● Given text:
>> Start

STUDY QUESTIONS

Wendell Berry, “A Native Hill” part 2
At Home on the Earth, 65-76

 

1. For Berry, what is the character of a “path” and walking on a path? Why is the notion of a path significant to him, to this essay, and to the understanding of nature and place?

 

2. How does he depict his walk into the woods? How does it seem different from a walk you might take? Consider in particular the theme of going “down.”

 

3. What is the nature and role of the image of water in his description of the woods and his walk? What does he mean when he ways “All waters are one” and in the joining of streams “the work of the world is going on” (70)? In what way is “Its becoming is only incidental to its being” (70)?

 

4. How does Berry reflect on wildness and on “pristine” nature? See especially pages 67 and 75-76.

 

5. Berry often uses the term “creation.” What exactly does he mean by it? Does he use it in a way that is different form the conventional way? What is his attitude toward creation? What is the place of humans in creation and how should we respond to it?

>> End

Rows of finding words and elements
>> Start

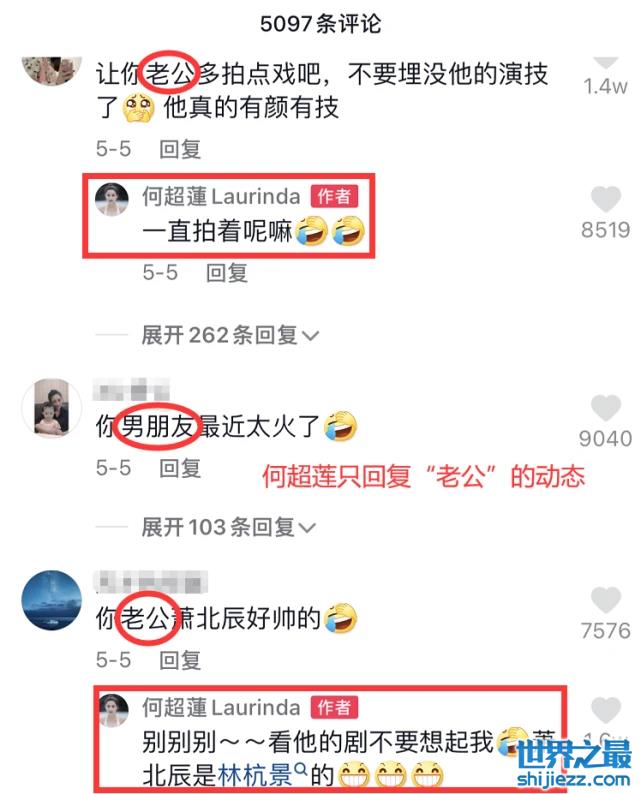Tap chevron next to 展开262条回复
This screenshot has height=794, width=641.
(310, 336)
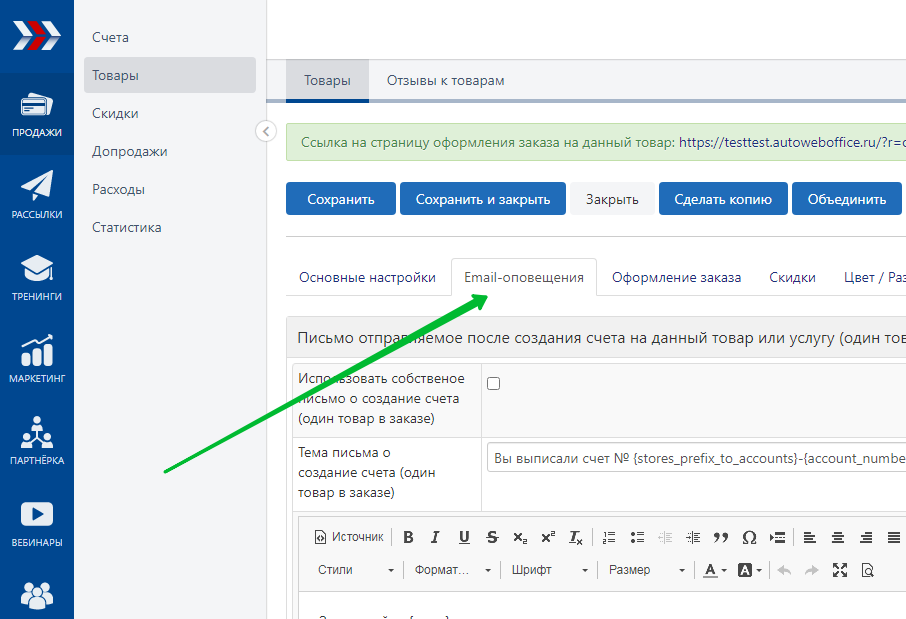Maximize the editor to full screen
The width and height of the screenshot is (906, 619).
tap(839, 570)
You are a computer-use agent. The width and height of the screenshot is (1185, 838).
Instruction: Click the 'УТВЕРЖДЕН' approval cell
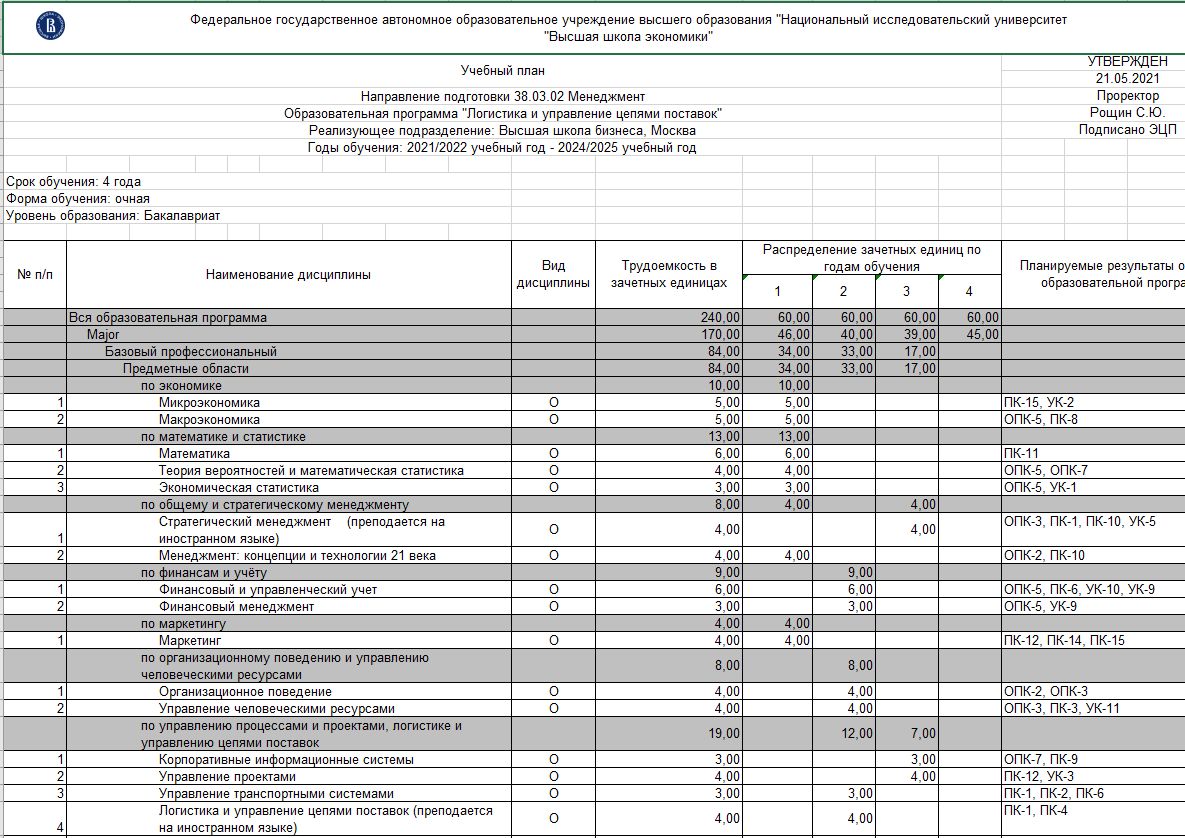pyautogui.click(x=1113, y=62)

>> End

● Exercise:
Rewrite the part of the study questions that begins at the words "1. For Berry, what" and stops after "nature and place?", putting "trail" everywhere "path" appears.

● Reply to the task:
1. For Berry, what is the character of a “trail” and walking on a trail? Why is the notion of a trail significant to him, to this essay, and to the understanding of nature and place?